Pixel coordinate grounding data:
______
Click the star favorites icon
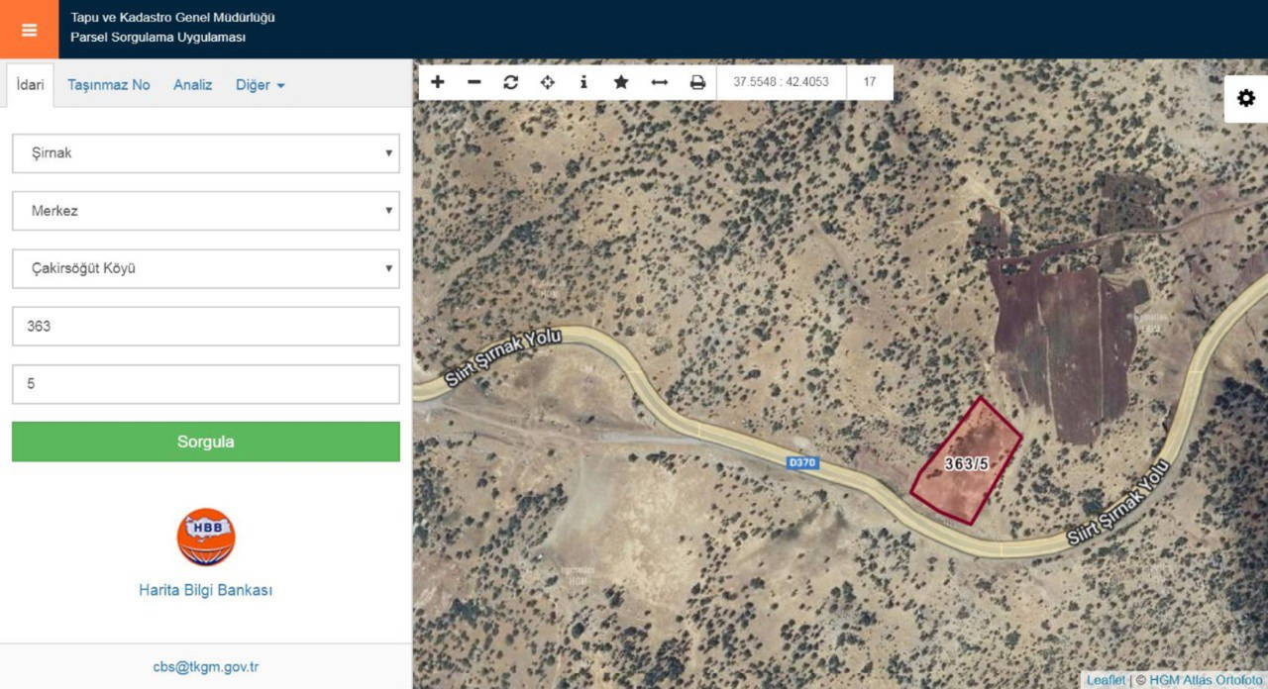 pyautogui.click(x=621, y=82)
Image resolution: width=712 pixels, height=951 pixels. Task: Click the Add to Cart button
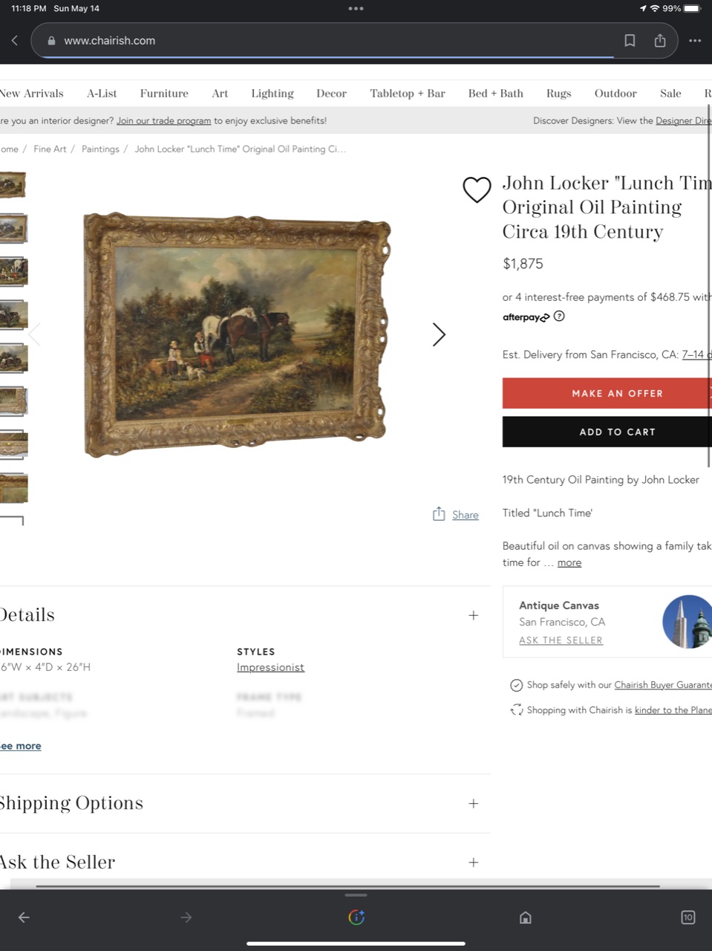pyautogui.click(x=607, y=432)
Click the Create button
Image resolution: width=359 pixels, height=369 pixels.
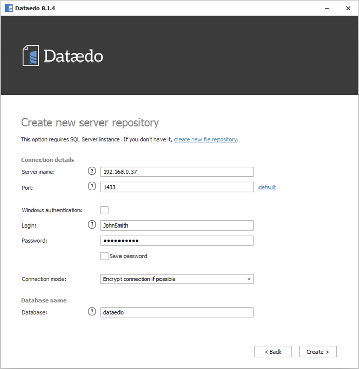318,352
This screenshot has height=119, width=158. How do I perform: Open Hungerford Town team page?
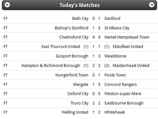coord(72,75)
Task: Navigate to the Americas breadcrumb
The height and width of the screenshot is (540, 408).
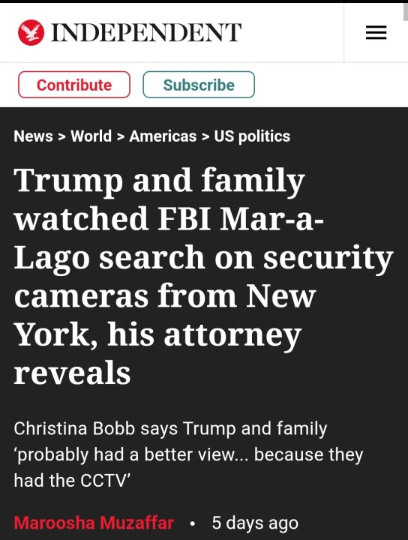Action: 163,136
______
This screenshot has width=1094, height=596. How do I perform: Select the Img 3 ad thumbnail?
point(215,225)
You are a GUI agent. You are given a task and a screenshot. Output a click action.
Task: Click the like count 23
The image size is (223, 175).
______
▸ **EXERCISE PROMPT**: The range runs from the line above containing "Task: Click the like count 23" to the line containing "The image size is (223, 175).", inclusive. Restate those lines word for word and no others.

▸ **THE ANSWER**:
Task: Click the like count 23
The image size is (223, 175).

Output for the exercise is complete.